Sexual side of Renaissance makes striking body
of work

THE GIANT
HAMPSTEAD THEATRE
Howard Loxton

ANTHONY Sher’s new play about Leonardo da Vinci and Michelangelo weaves an intriguing fiction around the two Renaissance artists and the commissioning of the statue of David.
Picking up on a suggestion that work in the marble quarries at Carrara would produce a physique like that of the statue, Sher has introduced a young man from Carrara who models for David and becomes the object of both men’s affections. As an old man this Vito presents the story of his younger self, which begins in 1501, only three years after the burning of reformer Savonarola, when
Niccolò Machiavelli was gaining influence in Florence.
It is a fascinating idea that allows Sher to consider attitudes to art – Vito doesn’t see what it is for and city officials see it as a political propaganda tool – and to explore the conflict between the Dionysian and Apollonian sides of the two artists.
For both there is a struggle between the sensual and the cerebral, especially in relation to their sexuality. Both are presented as homosexual, but celibate. Leonardo, charged with male sodomy in his youth, acknowledges his feelings but tries to channel them into his work; Michelangelo subscribes to the religious rigours of Savonarola’s teaching and attempts to deny the longings he feels.
Director Greg Doran and designer William Dudley have solved the problems of staging the creation of a work of art with skill and great effect, and as the huge statue emerges from the stone Il Gigante, the struggle each man faces is revealed. Set against strong performances of flamboyant authority in Philip Voss’s Galfoniere Soderini, Mark Meadows and Barry McCarthy’s petty officials and Simon Trinder’s evilly camp Salai, Leonardo’s fixer, the two artists at first seem to lack charisma but, as the play develops, Roger Allam’s Leonardo gains in quiet stature and John Light’s Michelangelo reveals his inner passion, especially when, half-naked and bedaubed with marble dust, we see his need to regain inspiration.
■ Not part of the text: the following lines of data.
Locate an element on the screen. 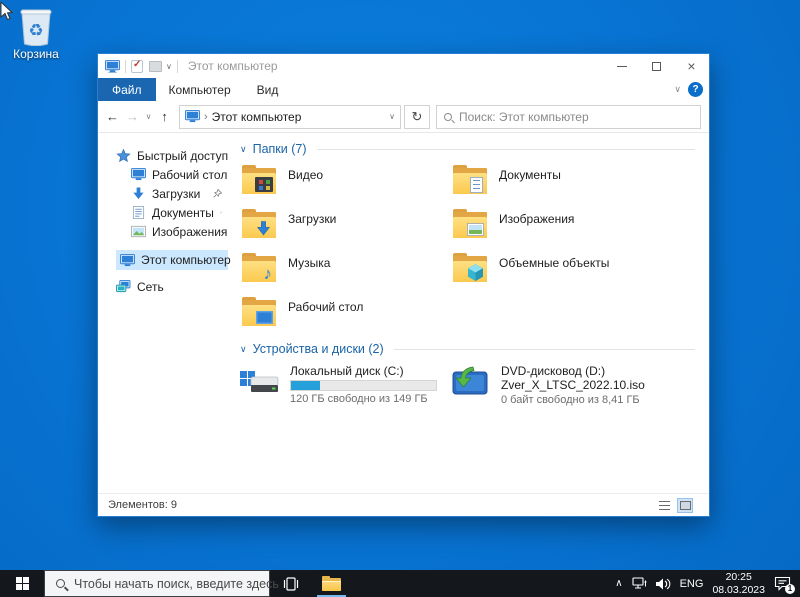 The image size is (800, 597). minimize-button is located at coordinates (622, 66).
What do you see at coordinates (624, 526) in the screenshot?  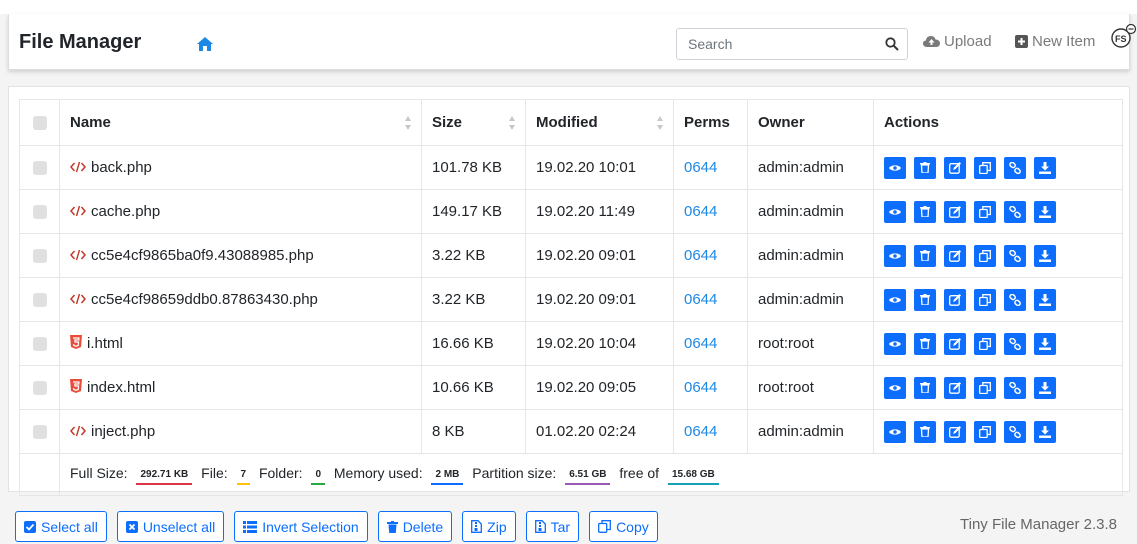 I see `copy-button: Copy` at bounding box center [624, 526].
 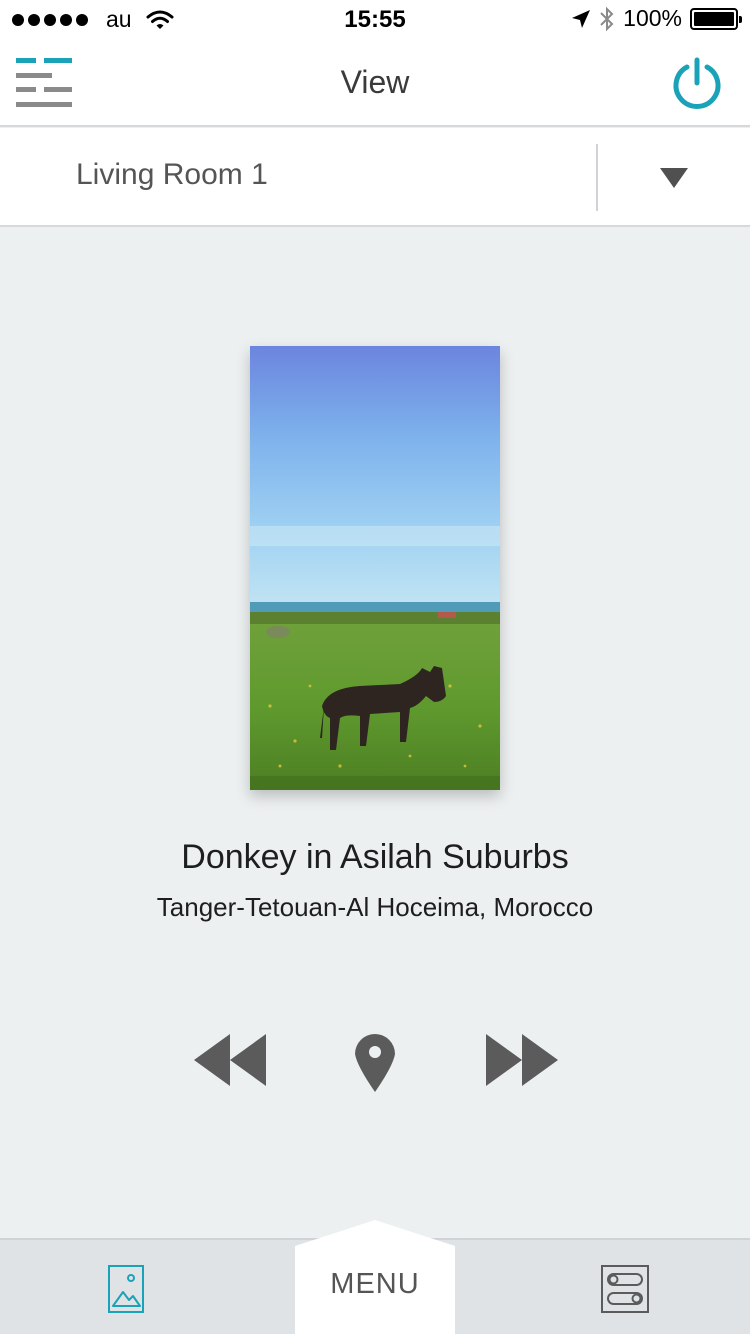 I want to click on bluetooth-icon, so click(x=607, y=18).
Sexuality pervades this piece, but there is nothing prurient about it.
Although young Vito (a striking professional debut from Stephen Hagan) has clearly been cast for his physique as well as his acting skills, his youthful body is seen as an object of beauty not of lust. In a very moving scene, with the gentle curve of Hagan’s back presented to the audience both artists marvel at “the accident of beauty”.